Bayou Baby Turns 1

Yesterday was a glorious day, it was cool but sunny and warming. After lunch, it was too beautiful to pass up and it was Tin’s birthday after all, so I took him and Margarete (his nanny) to the zoo and I conducted my business from an outdoor table and chair while they looked at monkeys, elephants and camels. We were late getting home for his nap and had his party to rest up for, but after almost an hour and it being his next feeding time, I crept in his room, gave him his bottle and tucked him back in and he slept gloriously for over an hour!

He woke to see people in the house and a party about to start in his honor. He was a little bewildered, but rested nonetheless.

Then began Tin’s first birthday party. Neighbors and friends, Evan Christopher and John Rankin, set up and played to the delight of all of us. Tin got to meet Evan for the first time in person as he has been grooving to his clarinet on our iPod for the last three months. I think if Tin could talk right now he would definitely say, wow, after seeing Evan play up close and personal and a special happy birthday just for him. What better way to approach your second year of life than with great music, friends, pleasant weather, and a huge cake?

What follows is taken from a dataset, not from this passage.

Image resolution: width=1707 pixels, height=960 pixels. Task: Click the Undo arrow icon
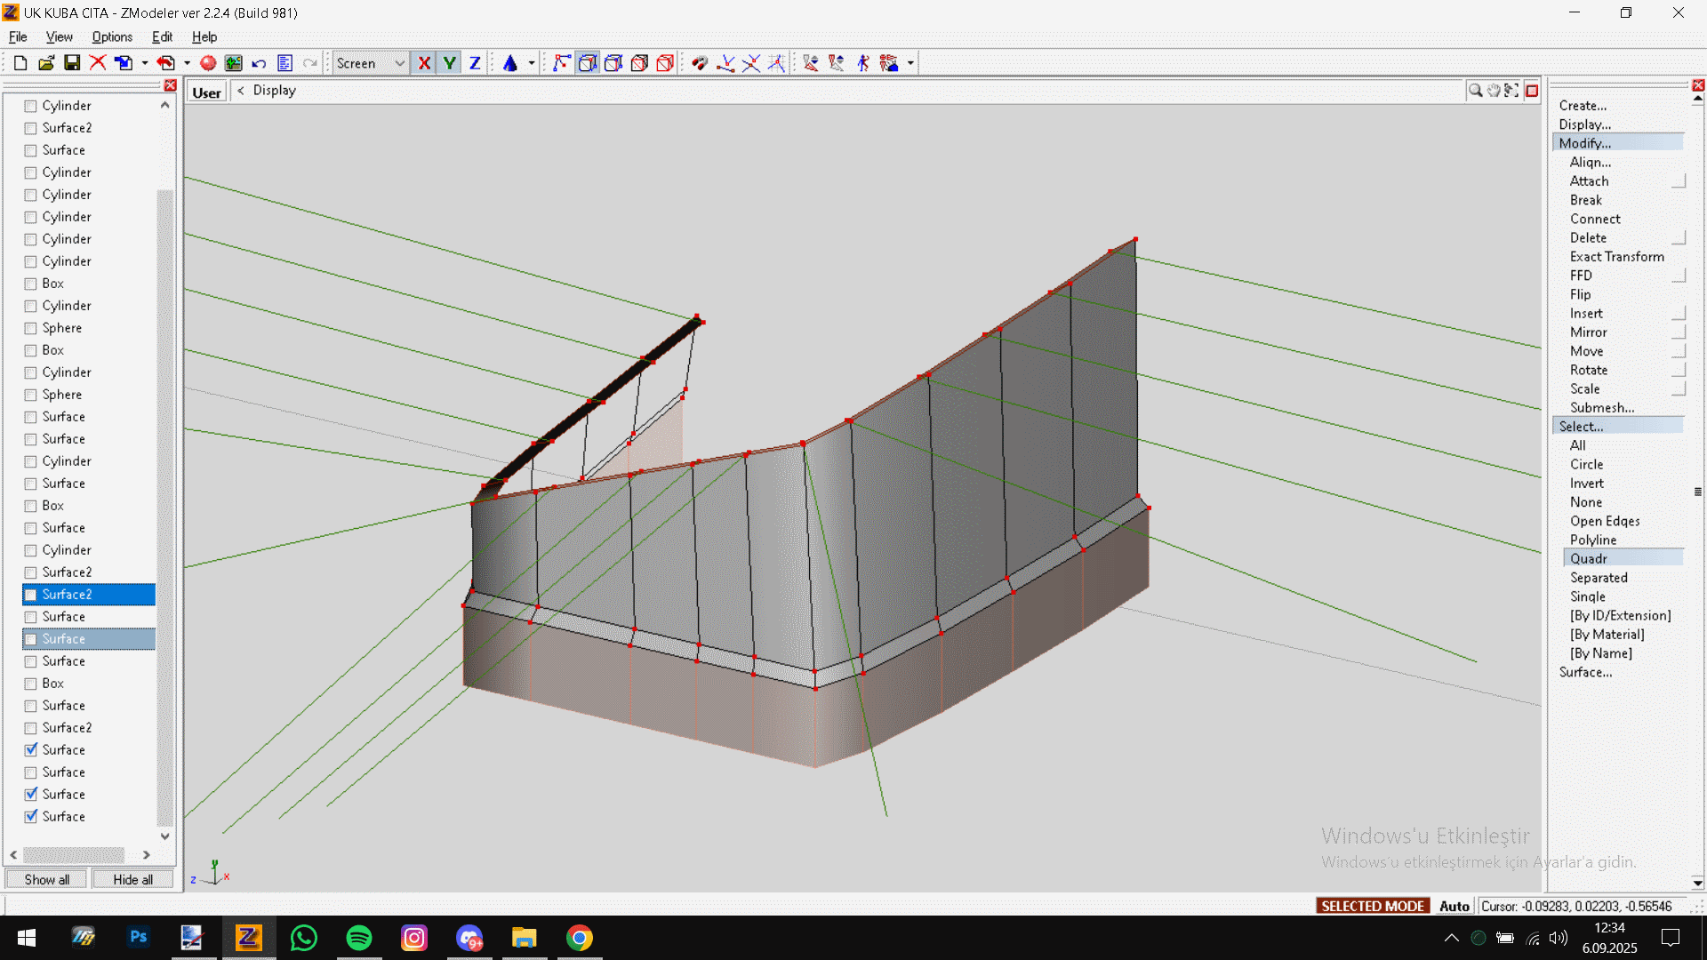point(259,63)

Earlier in the morning Evan had been to a funeral for a friend in the neighborhood, a beautiful man cut down in his prime by a rare form of cancer. Again it was life in the balance swinging between birth and death, between celebration and mourning, between rest and fest. New Orleans has been called The City That Care Forgot, but that is the opposite of what we are, we care about the middle part – the part called life, tucked between the beginning and the end, that is why we are dancing to our graves.